• Text excerpt:
__________

Guest speakers included several junior and senior Canadian, Angolan and South American diamond miners. The miners’ objective was to seek potential Israeli investors (the second part of this story in November will focus on the world’s other diamond producers and what their presence means to the future of rough diamonds).

Flowers in the Desert

Israel, through sheer ingenuity and hard work, has continuously made its little strip of desert bloom and flourish. Through recycling and technical know-how, for example, Israelis have found unique ways to pipe and drip the exact amounts of water to a given plant so it can bloom and bear fruit.

IDI Chairman Simcha Lustig says similar ingenuity helps Israeli diamantaires flow more diamonds toward Israel. The country has no diamond mines, but it markets more than 50% of the world’s diamonds by value thanks to procurement efforts like the Rough Diamond Seminar. “Our goal is that other producers and marketing companies open offices here,” says Lustig.

“Our goal is that other producers and marketing companies open offices here.”

– Simcha Lustig, chairman of the Israel Diamond Institute

Photo by Robert Weldon.

Adds Moti Ganz, president of the Israel Diamond Manufacturers Association: “Israel’s vision is to produce high quality at low prices. We are doing it through technology and marketing. We will do it by forming new relationships upstream while understanding what consumers downstream need and want.”

Shmuel Schnitzer, president of the Israel Diamond Exchange, says the Israeli industry’s technology has always been cutting-edge. “By the end of 2004, new technology will help us compete globally with the smaller goods that have traditionally gone to countries where low labor costs dominate,” he says. “For buyers, this means Israel will be like going to the supermarket. They can find anything they want, together with services such as banking, customs facilities and shipping.” Israel currently outsources diamonds it cannot cut competitively.

Israel also faces growing competition from diamond-producing countries that seek to cut their own diamonds. Israelis say cutting at the source is often not a sustainable venture. “In South Africa and Canada, where laws now promote local empowerment through cutting, the costs are actually higher than in India or Israel,” says one dealer.

“New technology will help us compete globally with the smaller goods that have traditionally gone to countries where low labor costs dominate.”

– Shmuel Schnitzer, president of the Israel Diamond Exchange

Photo by Robert Weldon.

Conquering the Challenges

For Israel’s diamond future, imponderable factors loom. For an outsider looking in, the war in Iraq, a shaky global economy and possible meltdowns in the West Bank may seem like big challenges. But Israeli resilience cannot be underestimated. Despite rough diamond shortages and shifting DTC supplies, Israel says its rough diamond imports are running 40% ahead of last year. Net polished diamond exports have risen 22% so far this year. In fact, Israelis optimistically point to growth in the global economy, with the U.S. gobbling up three-quarters of Israeli diamond exports. In addition, major players such as Lev Leviev have pledged to help Israel and already import many of their diamonds into the small country, with many more to come.

__________

• Given material:

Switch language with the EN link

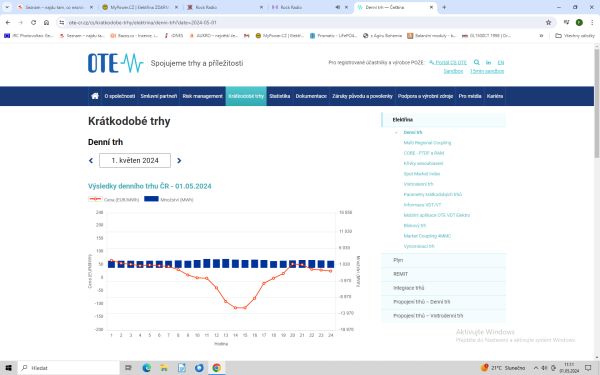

__________

• Problem statement: Please reproduce the passage of the Israeli diamond industry text starting with "Guest speakers included" and going on through "and bear fruit.", word for word.

• Solution for this exercise:
Guest speakers included several junior and senior Canadian, Angolan and South American diamond miners. The miners’ objective was to seek potential Israeli investors (the second part of this story in November will focus on the world’s other diamond producers and what their presence means to the future of rough diamonds).

Flowers in the Desert

Israel, through sheer ingenuity and hard work, has continuously made its little strip of desert bloom and flourish. Through recycling and technical know-how, for example, Israelis have found unique ways to pipe and drip the exact amounts of water to a given plant so it can bloom and bear fruit.